IBL maintains a Business Continuity Plan (BCP) designed to ensure safety of staff as well as members of the general public, safeguard the documents and records pertaining to all material / non-material events and information which would enable to return to normal operations with minimal disruption. Detailed procedures for responding to an incident are part of the BCP.

In the event of major incident, the first priority is the safety of the people, followed by immediate action to rescue or prevent further damage to the records. Depending on the immediate threat, emergency response and recovery actions will take priority over all other Company activities.

The Company has made appropriate provision for the backup of its digital collections, The backup copies are actively maintained to ensure their continued viability. The Company’s BCP ensures that the digital collections and technical infrastructure required to manage and access them can be restored in the event of an emergency.

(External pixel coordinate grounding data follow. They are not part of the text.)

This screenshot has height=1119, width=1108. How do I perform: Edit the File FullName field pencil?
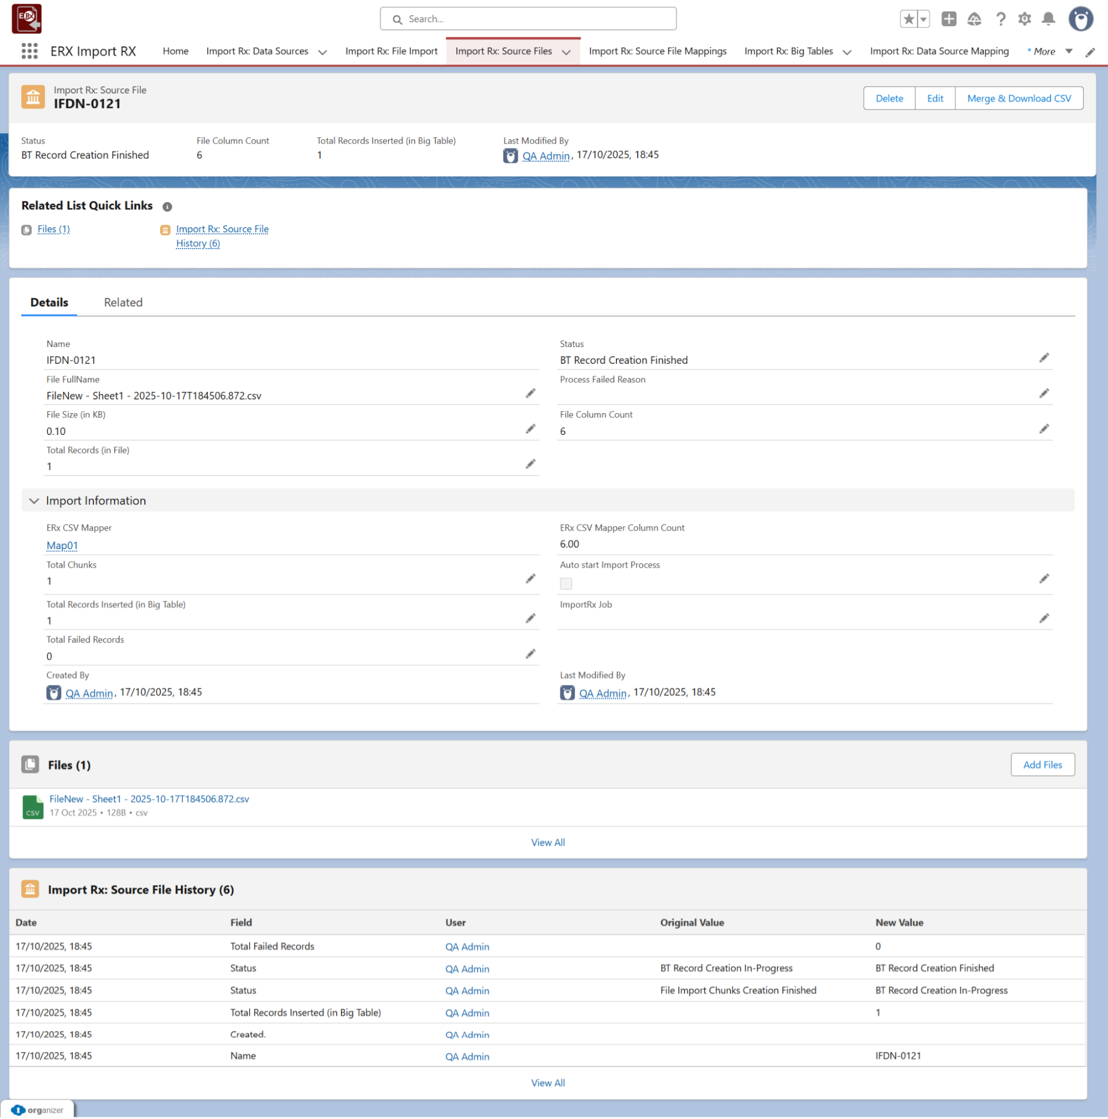(530, 394)
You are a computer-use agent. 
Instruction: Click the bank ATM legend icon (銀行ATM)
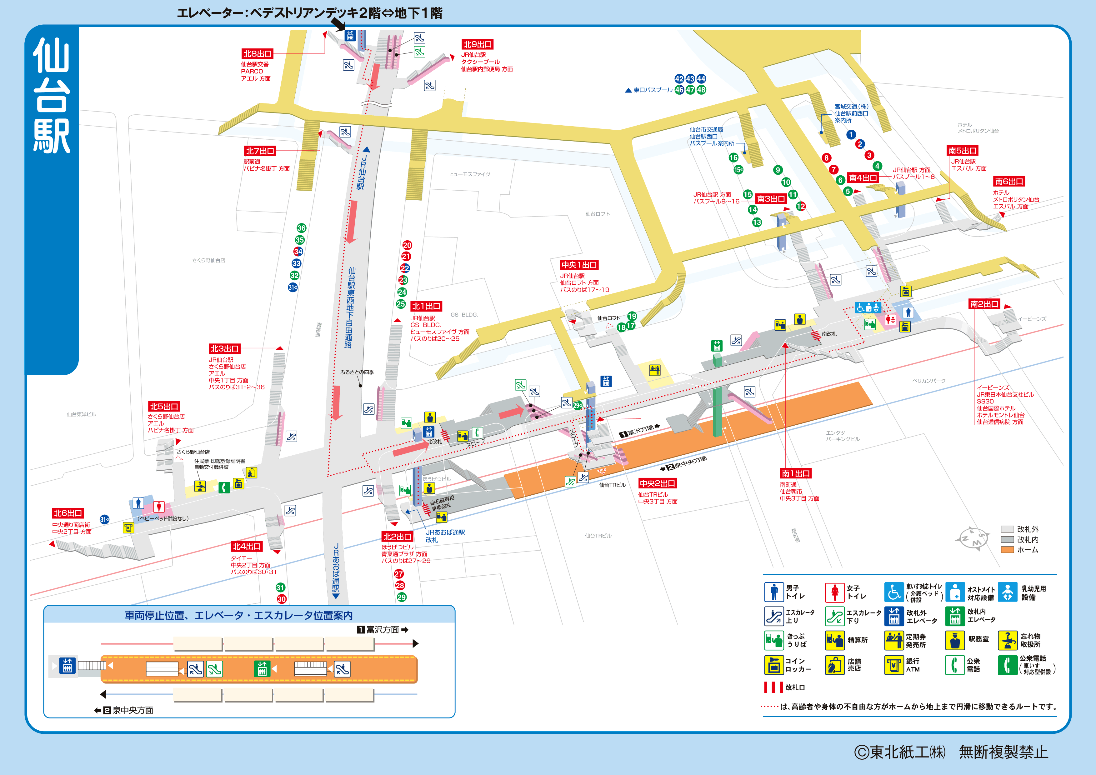894,665
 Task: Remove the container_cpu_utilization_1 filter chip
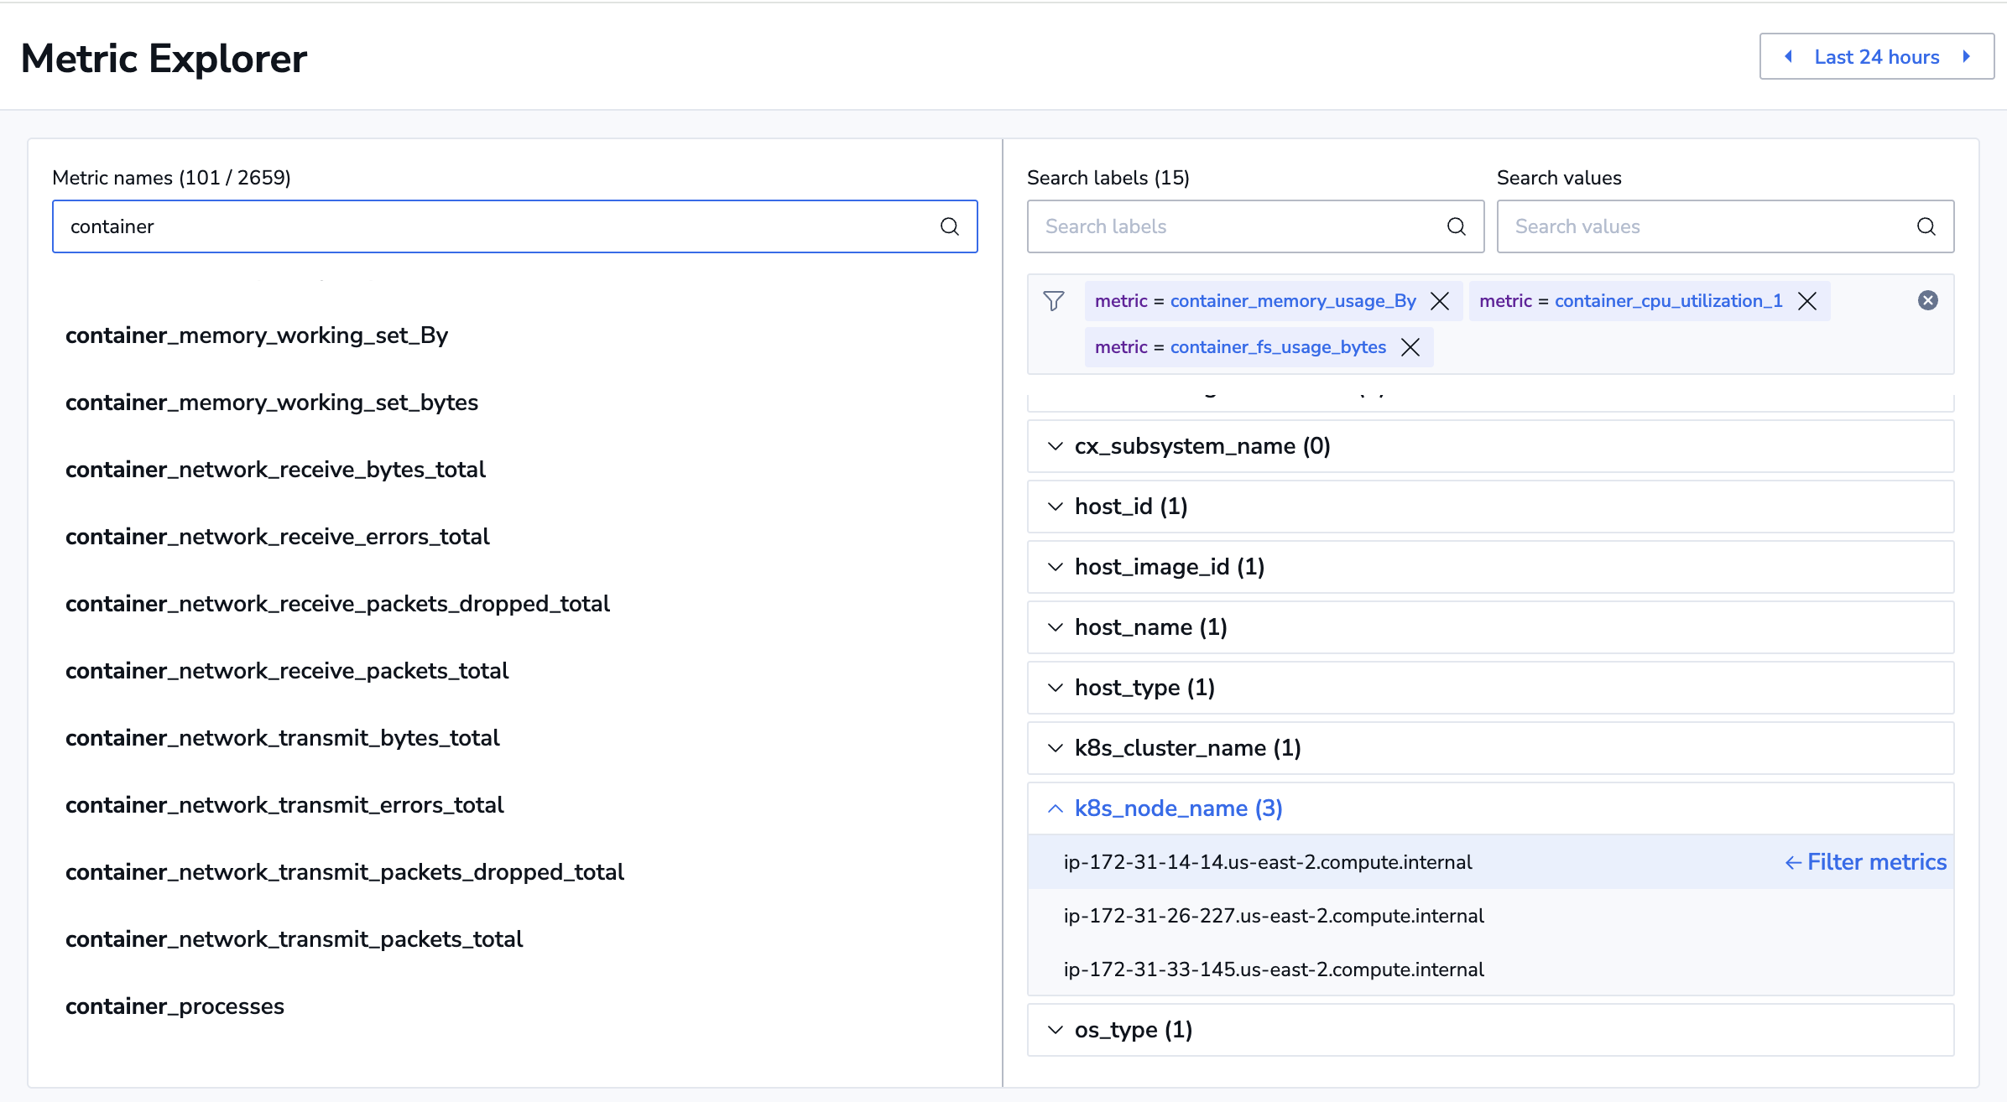coord(1807,301)
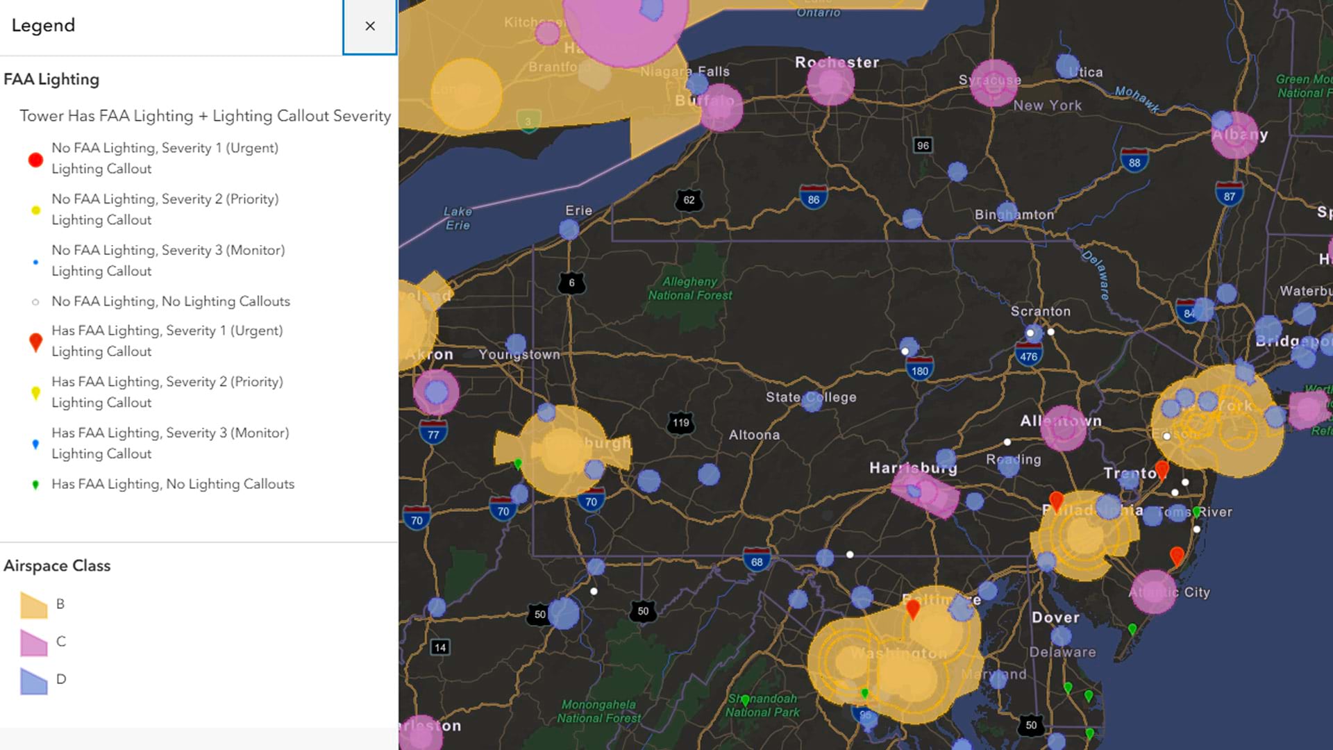This screenshot has width=1333, height=750.
Task: Click red circle Severity 1 legend symbol
Action: click(x=35, y=160)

10. AUTHORISATION TO KMPS TO SUO MOTO ACCEPT / DENY REPORTED EVENT OR INFORMATION

The Key Managerial Personnel (KMPs) consisting of the Managing / Whole-time Director, Chief Financial Officer and the Company Secretary are hereby jointly and severally authorised to suo moto accept / deny any report event or information, which has been unauthorised made public by media or by any other means including but not limited to electronic means. They are further authorised to respond to the rumours amongst the general public, which has no basis or documentation, in a way which best protects the interests of the Company. Such action taken by the KMPs shall however, be brought to the attention of the Board of Directors at its immediately subsequent meeting.

11. COMPLIANCE OFFICER

The Compliance Officer for the Purpose of complying with the provisions of LODR shall be the Company Secretary of the Company.

12. POLICY REVIEW

This policy shall be subject to review as may be deemed necessary and to comply with any regulatory amendments or statutory modifications and subject to the necessary approvals of the Board of Directors.

13. BOARD’S APPROVAL

This policy was approved by the Board of Directors at its meeting held on the date of approval of Board of Directors.

14. QUERIES RAISED BY THE STOCK EXCHANGE

The Company shall provide specific and adequate reply to all queries raised by stock exchange with respect to any events or information. Provided that the stock exchange shall disseminate information and clarification as soon as reasonably practicable. The Company may on its own initiative also, confirm or deny any reported event or information to stock exchange.

15. OTHER DISCLOSURES

In case where an event occurs or an information is available with the Company, which has not been indicated in Clause A or Clause B above, but which may have material effect on it, the Company is required to make adequate disclosures in regard thereof.

16. AMENDMENTS

The Board reserves the right to amend or modify this Policy in whole or in part, at any point of time.